Short exercise A:
Could you print the listing lines unchanged, everything from the line containing "Open the order" down to the line containing "Action: pos(668,390)"?

Extract to read:
-------------------------

In doing so, any income and capital gains generated by the business would passthrough to the owner, who, as a result, will only have to pay taxes as an individual. However, the owner still enjoys protection against any liability.
It’s the best of both worlds!
Business owners are in a desirable position to avoid double taxation because no separate tax is required to form your LLC. Neither the rental income generated by a property nor the appreciation in value upon disposition results in tax penalties. Additionally, the owner of a single-member LLC can use mortgage interest as a deduction around tax time. In forming an LLC, you are not only subjected to fewer taxes but you are awarded more deductions.
Fewer taxes and more in deductions. Through the magic of three letters word– LLC.
Now for the folks who are considering an LLC where more than one person is involved. Real estate companies owned by more than one person are viewed differently in the eyes of the IRS. Otherwise known as “multimember” LLCs, these business entities are taxed similarly to a partnership.
Multimember LLCs also enjoy the benefits of pass-through taxation as the LLC passes its profits and losses through to its members. Each respective owner is then responsible for reporting their share of the profits (or losses) on either a Schedule C, K, or Form 1065 with their individual income tax returns.
Without sounding like those cheesy law commercials, whether you’re a single-member or multimember LLC, you are entitled to compensation and pass-through taxation benefits. As a reminder, this is in addition to the liability protection we talked about earlier.
Talk LLC Benefits to me, Baby
With the rise of passive investing through apartment syndication, people have become wiser about the benefits of real estate holding companies. However, there is more to this designation than meets the eye.
I almost feel like we’re selling credit cards with all of these perks we’re discussing but, without further ado here are some even more reasons to go for that LLC.
Let’s do it!

-------------------------

Short exercise B:
Can you write out everything from "It’s the best" down to "letters word– LLC." in the passage on LLC taxes, with "deductions" swapped for "write-offs"?

Items from a dataset:
-------------------------

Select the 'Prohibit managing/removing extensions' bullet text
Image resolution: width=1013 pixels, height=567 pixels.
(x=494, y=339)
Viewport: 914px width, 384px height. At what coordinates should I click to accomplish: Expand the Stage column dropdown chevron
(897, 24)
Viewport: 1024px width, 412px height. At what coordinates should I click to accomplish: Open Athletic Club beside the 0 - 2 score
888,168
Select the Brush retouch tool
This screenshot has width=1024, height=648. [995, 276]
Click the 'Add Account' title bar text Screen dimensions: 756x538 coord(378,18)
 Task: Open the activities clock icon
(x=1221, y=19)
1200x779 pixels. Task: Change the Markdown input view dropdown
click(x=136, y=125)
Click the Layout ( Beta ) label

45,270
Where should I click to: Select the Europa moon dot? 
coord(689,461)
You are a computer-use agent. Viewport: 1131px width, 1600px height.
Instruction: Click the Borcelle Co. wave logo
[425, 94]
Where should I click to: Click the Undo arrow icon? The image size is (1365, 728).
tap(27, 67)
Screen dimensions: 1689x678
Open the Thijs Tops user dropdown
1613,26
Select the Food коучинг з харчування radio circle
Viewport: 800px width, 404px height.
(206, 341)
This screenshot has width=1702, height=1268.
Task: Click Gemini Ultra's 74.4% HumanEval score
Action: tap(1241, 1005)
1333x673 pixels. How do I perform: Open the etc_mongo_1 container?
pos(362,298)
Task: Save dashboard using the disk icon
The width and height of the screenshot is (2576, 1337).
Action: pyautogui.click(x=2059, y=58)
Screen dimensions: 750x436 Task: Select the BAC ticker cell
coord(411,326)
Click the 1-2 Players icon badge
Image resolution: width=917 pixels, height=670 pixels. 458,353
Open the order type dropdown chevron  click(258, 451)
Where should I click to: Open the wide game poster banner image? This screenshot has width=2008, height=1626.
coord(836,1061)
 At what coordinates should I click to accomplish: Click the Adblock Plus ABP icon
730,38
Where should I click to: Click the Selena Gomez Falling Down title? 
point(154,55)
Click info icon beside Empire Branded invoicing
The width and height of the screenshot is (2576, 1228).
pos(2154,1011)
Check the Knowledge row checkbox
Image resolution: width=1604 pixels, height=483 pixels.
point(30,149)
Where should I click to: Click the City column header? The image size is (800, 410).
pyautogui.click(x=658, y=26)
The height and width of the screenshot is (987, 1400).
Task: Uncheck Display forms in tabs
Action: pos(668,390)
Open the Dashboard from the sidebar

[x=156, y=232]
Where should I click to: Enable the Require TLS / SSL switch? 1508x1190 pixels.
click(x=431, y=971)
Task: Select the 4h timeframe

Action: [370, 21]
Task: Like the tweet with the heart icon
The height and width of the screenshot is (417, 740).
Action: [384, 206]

-------------------------

Correct output A:
Open the order type dropdown chevron  click(258, 451)
Where should I click to: Open the wide game poster banner image? This screenshot has width=2008, height=1626.
coord(836,1061)
 At what coordinates should I click to accomplish: Click the Adblock Plus ABP icon
730,38
Where should I click to: Click the Selena Gomez Falling Down title? 
point(154,55)
Click info icon beside Empire Branded invoicing
The width and height of the screenshot is (2576, 1228).
pos(2154,1011)
Check the Knowledge row checkbox
Image resolution: width=1604 pixels, height=483 pixels.
point(30,149)
Where should I click to: Click the City column header? The image size is (800, 410).
pyautogui.click(x=658, y=26)
The height and width of the screenshot is (987, 1400).
Task: Uncheck Display forms in tabs
Action: pos(668,390)

Correct output B:
It’s the best of both worlds!
Business owners are in a desirable position to avoid double taxation because no separate tax is required to form your LLC. Neither the rental income generated by a property nor the appreciation in value upon disposition results in tax penalties. Additionally, the owner of a single-member LLC can use mortgage interest as a deduction around tax time. In forming an LLC, you are not only subjected to fewer taxes but you are awarded more write-offs.
Fewer taxes and more in write-offs. Through the magic of three letters word– LLC.